◆ Exercise directions ◆
Return every record in full. Match each one exactly.

◆ Provided material ◆
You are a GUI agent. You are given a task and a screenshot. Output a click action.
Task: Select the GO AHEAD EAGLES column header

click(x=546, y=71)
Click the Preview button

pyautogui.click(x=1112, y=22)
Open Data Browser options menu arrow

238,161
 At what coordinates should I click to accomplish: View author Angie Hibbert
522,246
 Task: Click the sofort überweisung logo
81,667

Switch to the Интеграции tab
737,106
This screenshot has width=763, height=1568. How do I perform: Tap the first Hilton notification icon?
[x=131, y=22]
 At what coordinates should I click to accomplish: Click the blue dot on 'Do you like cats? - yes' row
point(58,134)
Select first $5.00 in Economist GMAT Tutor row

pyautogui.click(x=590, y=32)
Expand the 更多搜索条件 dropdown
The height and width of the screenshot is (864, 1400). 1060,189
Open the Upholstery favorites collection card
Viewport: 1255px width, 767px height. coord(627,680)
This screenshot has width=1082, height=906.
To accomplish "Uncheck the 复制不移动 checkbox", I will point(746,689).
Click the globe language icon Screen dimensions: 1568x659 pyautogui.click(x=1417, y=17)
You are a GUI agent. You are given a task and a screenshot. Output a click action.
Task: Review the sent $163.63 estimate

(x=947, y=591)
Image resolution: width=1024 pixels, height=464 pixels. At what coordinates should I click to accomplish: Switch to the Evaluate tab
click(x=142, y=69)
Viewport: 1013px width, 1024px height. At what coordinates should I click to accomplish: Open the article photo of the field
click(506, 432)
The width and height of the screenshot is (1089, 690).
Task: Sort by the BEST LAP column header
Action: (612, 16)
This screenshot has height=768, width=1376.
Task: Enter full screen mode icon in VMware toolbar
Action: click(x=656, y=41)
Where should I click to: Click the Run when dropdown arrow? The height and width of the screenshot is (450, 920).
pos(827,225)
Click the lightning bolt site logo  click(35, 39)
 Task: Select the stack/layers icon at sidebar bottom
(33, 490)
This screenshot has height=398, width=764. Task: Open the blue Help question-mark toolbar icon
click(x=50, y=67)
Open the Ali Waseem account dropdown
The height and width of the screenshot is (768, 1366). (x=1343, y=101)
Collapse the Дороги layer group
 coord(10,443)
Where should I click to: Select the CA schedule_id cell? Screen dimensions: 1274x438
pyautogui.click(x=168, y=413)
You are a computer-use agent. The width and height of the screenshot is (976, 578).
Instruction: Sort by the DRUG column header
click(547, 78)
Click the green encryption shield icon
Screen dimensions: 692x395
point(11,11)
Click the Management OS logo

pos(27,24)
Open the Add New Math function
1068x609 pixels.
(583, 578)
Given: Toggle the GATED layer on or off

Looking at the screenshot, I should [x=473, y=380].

◆ Exercise response ◆
You are a GUI agent. You are given a task and a screenshot. Output a click action.
Task: Select the GO AHEAD EAGLES column header

click(x=546, y=71)
Click the Preview button

pyautogui.click(x=1112, y=22)
Open Data Browser options menu arrow

238,161
 At what coordinates should I click to accomplish: View author Angie Hibbert
522,246
 Task: Click the sofort überweisung logo
81,667

Switch to the Интеграции tab
737,106
This screenshot has width=763, height=1568. How do I perform: Tap the first Hilton notification icon?
[x=131, y=22]
 At what coordinates should I click to accomplish: Click the blue dot on 'Do you like cats? - yes' row
point(58,134)
Select first $5.00 in Economist GMAT Tutor row

pyautogui.click(x=590, y=32)
Expand the 更多搜索条件 dropdown
The height and width of the screenshot is (864, 1400). 1060,189
Open the Upholstery favorites collection card
Viewport: 1255px width, 767px height. coord(627,680)
This screenshot has width=1082, height=906.
To accomplish "Uncheck the 复制不移动 checkbox", I will point(746,689).
Click the globe language icon Screen dimensions: 1568x659 pyautogui.click(x=1417, y=17)
You are a GUI agent. You are given a task and a screenshot. Output a click action.
Task: Review the sent $163.63 estimate

(x=947, y=591)
Image resolution: width=1024 pixels, height=464 pixels. At what coordinates should I click to accomplish: Switch to the Evaluate tab
click(x=142, y=69)
Viewport: 1013px width, 1024px height. At what coordinates should I click to accomplish: Open the article photo of the field
click(506, 432)
The width and height of the screenshot is (1089, 690).
Task: Sort by the BEST LAP column header
Action: (612, 16)
This screenshot has height=768, width=1376.
Task: Enter full screen mode icon in VMware toolbar
Action: click(x=656, y=41)
Where should I click to: Click the Run when dropdown arrow? The height and width of the screenshot is (450, 920).
pos(827,225)
Click the lightning bolt site logo  click(35, 39)
 Task: Select the stack/layers icon at sidebar bottom
(33, 490)
This screenshot has height=398, width=764. Task: Open the blue Help question-mark toolbar icon
click(x=50, y=67)
Open the Ali Waseem account dropdown
The height and width of the screenshot is (768, 1366). (x=1343, y=101)
Collapse the Дороги layer group
 coord(10,443)
Where should I click to: Select the CA schedule_id cell? Screen dimensions: 1274x438
pyautogui.click(x=168, y=413)
You are a computer-use agent. The width and height of the screenshot is (976, 578).
Instruction: Sort by the DRUG column header
click(547, 78)
Click the green encryption shield icon
Screen dimensions: 692x395
point(11,11)
Click the Management OS logo

pos(27,24)
Open the Add New Math function
1068x609 pixels.
(583, 578)
Given: Toggle the GATED layer on or off

Looking at the screenshot, I should [x=473, y=380].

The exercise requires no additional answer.